- Born: 1957 (age 68–69) Abhar, Iran
- Education: Electronic Engineering
- Alma mater: Abadan Petroleum University
- Occupations: former CEO of National Iranian Oil Company

= Roknodin Javadi =

Iranian business executive (born 1957)

Roknodin Javadi (رکن‌الدین جوادی; born 1957) is an Iranian politician and business executive.

He is a former CEO of National Iranian Oil Company, former Deputy oil minister of iran and the former chairman of National Iranian South Oil Company.

Javadi served as managing director of National Iranian Gas Export Company (NIGEC) during ex-president Mohammad Khatami`s administration, who signed Crescent Gas Contract on behalf of the Iran's Oil Ministry.

In September 2013 Javadi was appointed as the managing director and CEO of National Iranian Oil Company (NIOC) and as deputy oil minister by Iran's oil minister Bijan Namdar Zanganeh. He succeeded former NIOC CEO Ahmad Ghalebani.
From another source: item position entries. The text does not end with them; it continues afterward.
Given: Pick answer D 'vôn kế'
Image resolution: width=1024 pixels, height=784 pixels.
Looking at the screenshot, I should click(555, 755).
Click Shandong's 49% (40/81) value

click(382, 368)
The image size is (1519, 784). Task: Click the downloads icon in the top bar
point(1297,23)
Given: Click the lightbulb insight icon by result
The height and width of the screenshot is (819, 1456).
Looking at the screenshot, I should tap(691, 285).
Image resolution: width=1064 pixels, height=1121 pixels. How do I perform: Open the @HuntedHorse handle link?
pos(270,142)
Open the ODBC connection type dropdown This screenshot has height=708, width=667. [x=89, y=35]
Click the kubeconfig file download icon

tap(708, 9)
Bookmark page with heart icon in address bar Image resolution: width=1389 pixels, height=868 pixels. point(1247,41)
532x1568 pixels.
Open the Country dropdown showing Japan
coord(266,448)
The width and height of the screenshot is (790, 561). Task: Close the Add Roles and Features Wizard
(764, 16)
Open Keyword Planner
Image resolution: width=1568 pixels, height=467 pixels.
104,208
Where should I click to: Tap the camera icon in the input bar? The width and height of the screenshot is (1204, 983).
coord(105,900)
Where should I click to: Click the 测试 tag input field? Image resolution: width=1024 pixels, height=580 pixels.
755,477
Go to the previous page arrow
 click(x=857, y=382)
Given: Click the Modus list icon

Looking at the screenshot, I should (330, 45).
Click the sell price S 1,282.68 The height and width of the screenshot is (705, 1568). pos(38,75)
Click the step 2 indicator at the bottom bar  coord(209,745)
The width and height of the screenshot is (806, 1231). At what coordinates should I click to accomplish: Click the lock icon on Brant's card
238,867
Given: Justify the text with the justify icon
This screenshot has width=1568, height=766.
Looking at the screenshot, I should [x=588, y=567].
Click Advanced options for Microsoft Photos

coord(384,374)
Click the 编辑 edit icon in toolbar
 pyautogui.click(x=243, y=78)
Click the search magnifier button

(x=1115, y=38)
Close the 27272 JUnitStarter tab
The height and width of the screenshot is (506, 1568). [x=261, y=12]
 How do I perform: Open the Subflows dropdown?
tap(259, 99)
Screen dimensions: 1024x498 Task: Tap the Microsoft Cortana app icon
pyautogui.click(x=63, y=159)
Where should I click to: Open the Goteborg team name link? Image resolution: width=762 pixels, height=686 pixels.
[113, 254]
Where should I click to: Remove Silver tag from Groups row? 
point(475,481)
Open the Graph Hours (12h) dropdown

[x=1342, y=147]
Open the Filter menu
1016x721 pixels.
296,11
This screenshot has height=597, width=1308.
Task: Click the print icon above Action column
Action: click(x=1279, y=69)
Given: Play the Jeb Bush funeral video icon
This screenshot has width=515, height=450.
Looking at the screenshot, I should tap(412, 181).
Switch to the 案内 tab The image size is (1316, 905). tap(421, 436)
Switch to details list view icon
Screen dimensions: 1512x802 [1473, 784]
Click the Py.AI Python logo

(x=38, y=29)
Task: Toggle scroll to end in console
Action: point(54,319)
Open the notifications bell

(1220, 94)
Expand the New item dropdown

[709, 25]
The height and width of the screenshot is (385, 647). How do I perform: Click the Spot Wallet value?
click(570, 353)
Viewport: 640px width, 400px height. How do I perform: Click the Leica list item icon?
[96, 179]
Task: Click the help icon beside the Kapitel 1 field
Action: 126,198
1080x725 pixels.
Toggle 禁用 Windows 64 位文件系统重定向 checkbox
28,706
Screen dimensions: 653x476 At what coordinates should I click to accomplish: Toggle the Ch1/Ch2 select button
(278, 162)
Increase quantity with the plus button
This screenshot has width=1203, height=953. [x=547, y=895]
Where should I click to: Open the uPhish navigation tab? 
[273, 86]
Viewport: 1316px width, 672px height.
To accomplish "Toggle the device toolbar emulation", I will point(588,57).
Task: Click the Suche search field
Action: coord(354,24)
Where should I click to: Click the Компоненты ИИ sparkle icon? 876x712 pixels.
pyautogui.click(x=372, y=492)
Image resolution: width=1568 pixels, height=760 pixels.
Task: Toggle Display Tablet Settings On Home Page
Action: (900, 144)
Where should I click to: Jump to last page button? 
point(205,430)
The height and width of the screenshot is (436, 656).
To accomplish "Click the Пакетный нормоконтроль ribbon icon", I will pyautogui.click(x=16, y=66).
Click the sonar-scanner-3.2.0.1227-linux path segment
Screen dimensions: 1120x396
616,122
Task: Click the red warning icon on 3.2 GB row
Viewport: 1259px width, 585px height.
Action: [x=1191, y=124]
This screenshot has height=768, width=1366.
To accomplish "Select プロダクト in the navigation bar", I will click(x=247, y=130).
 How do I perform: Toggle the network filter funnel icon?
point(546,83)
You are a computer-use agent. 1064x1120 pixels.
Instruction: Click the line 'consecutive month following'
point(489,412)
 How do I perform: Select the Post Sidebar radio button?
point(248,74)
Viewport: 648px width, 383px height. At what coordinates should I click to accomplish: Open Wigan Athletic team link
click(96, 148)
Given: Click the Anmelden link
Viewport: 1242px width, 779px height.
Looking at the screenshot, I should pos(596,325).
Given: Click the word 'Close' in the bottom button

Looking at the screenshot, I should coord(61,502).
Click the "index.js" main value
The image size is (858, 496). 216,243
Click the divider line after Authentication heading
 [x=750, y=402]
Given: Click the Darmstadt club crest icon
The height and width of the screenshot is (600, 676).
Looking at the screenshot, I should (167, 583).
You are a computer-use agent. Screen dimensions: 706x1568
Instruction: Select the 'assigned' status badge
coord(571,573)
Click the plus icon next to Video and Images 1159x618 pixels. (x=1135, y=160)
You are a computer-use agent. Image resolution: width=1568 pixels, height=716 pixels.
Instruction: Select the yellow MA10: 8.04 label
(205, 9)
Javadi served as NIOC’s CEO until he resigned in June 2016. He was succeeded by Ali Kardor. Javadi also served as vice-chairman of the board. Following his work as CEO for NIOC Javadi began serving as the Ministry of Petroleum's deputy managing director for monitoring hydrocarbon resources. He was regularly being appeared on national and international media.